- Written exercise:
Reproduce every one of the records below word for word and line for line, changing nothing.

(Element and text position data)
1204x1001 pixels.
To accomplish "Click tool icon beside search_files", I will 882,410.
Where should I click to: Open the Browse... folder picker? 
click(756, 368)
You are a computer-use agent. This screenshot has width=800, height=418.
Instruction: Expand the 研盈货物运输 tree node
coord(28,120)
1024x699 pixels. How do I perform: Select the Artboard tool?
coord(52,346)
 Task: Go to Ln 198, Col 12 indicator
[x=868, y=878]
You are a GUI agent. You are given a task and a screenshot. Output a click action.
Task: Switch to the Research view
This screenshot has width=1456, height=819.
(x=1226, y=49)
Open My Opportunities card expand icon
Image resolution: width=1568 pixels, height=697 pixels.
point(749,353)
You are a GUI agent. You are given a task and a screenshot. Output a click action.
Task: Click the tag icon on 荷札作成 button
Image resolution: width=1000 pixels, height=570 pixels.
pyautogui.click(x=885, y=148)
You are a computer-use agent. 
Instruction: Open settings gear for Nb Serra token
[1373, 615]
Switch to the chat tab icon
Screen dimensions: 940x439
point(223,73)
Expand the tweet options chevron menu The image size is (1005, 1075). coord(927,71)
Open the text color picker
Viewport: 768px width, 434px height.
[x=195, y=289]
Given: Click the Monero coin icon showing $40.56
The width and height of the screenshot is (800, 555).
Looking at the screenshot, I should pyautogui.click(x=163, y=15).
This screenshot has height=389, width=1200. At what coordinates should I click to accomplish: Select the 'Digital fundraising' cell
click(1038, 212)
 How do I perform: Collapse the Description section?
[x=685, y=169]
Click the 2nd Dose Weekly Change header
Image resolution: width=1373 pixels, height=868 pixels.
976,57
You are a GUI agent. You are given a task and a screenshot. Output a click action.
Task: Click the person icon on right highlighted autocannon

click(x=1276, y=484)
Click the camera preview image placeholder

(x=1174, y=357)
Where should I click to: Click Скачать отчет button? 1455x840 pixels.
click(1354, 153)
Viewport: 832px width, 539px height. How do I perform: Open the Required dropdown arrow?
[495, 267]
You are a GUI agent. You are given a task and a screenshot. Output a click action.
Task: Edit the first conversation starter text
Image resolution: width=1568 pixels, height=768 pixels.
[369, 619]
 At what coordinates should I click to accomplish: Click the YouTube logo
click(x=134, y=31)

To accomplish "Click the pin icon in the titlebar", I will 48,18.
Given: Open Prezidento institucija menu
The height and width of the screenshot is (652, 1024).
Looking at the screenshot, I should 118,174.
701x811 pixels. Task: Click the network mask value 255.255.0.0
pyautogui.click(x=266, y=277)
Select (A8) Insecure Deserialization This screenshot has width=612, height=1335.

- Solution for this task:
1204x1001 pixels.
To accomplish "Click tool icon beside search_files", I will 882,410.
Where should I click to: Open the Browse... folder picker? 
click(756, 368)
You are a computer-use agent. This screenshot has width=800, height=418.
Instruction: Expand the 研盈货物运输 tree node
coord(28,120)
1024x699 pixels. How do I perform: Select the Artboard tool?
coord(52,346)
 Task: Go to Ln 198, Col 12 indicator
[x=868, y=878]
You are a GUI agent. You are given a task and a screenshot. Output a click action.
Task: Switch to the Research view
This screenshot has width=1456, height=819.
(x=1226, y=49)
Open My Opportunities card expand icon
Image resolution: width=1568 pixels, height=697 pixels.
point(749,353)
You are a GUI agent. You are given a task and a screenshot. Output a click action.
Task: Click the tag icon on 荷札作成 button
Image resolution: width=1000 pixels, height=570 pixels.
pyautogui.click(x=885, y=148)
You are a computer-use agent. 
Instruction: Open settings gear for Nb Serra token
[1373, 615]
Switch to the chat tab icon
Screen dimensions: 940x439
point(223,73)
Expand the tweet options chevron menu The image size is (1005, 1075). coord(927,71)
Open the text color picker
Viewport: 768px width, 434px height.
[x=195, y=289]
Given: Click the Monero coin icon showing $40.56
The width and height of the screenshot is (800, 555).
Looking at the screenshot, I should pyautogui.click(x=163, y=15).
This screenshot has height=389, width=1200. At what coordinates should I click to accomplish: Select the 'Digital fundraising' cell
click(1038, 212)
 How do I perform: Collapse the Description section?
[x=685, y=169]
Click the 2nd Dose Weekly Change header
Image resolution: width=1373 pixels, height=868 pixels.
976,57
You are a GUI agent. You are given a task and a screenshot. Output a click action.
Task: Click the person icon on right highlighted autocannon

click(x=1276, y=484)
Click the camera preview image placeholder

(x=1174, y=357)
Where should I click to: Click Скачать отчет button? 1455x840 pixels.
click(1354, 153)
Viewport: 832px width, 539px height. How do I perform: Open the Required dropdown arrow?
[495, 267]
You are a GUI agent. You are given a task and a screenshot. Output a click action.
Task: Edit the first conversation starter text
Image resolution: width=1568 pixels, height=768 pixels.
[369, 619]
 At what coordinates should I click to accomplish: Click the YouTube logo
click(x=134, y=31)

To accomplish "Click the pin icon in the titlebar", I will 48,18.
Given: Open Prezidento institucija menu
The height and width of the screenshot is (652, 1024).
Looking at the screenshot, I should 118,174.
701x811 pixels. Task: Click the network mask value 255.255.0.0
pyautogui.click(x=266, y=277)
Select (A8) Insecure Deserialization This screenshot has width=612, height=1335.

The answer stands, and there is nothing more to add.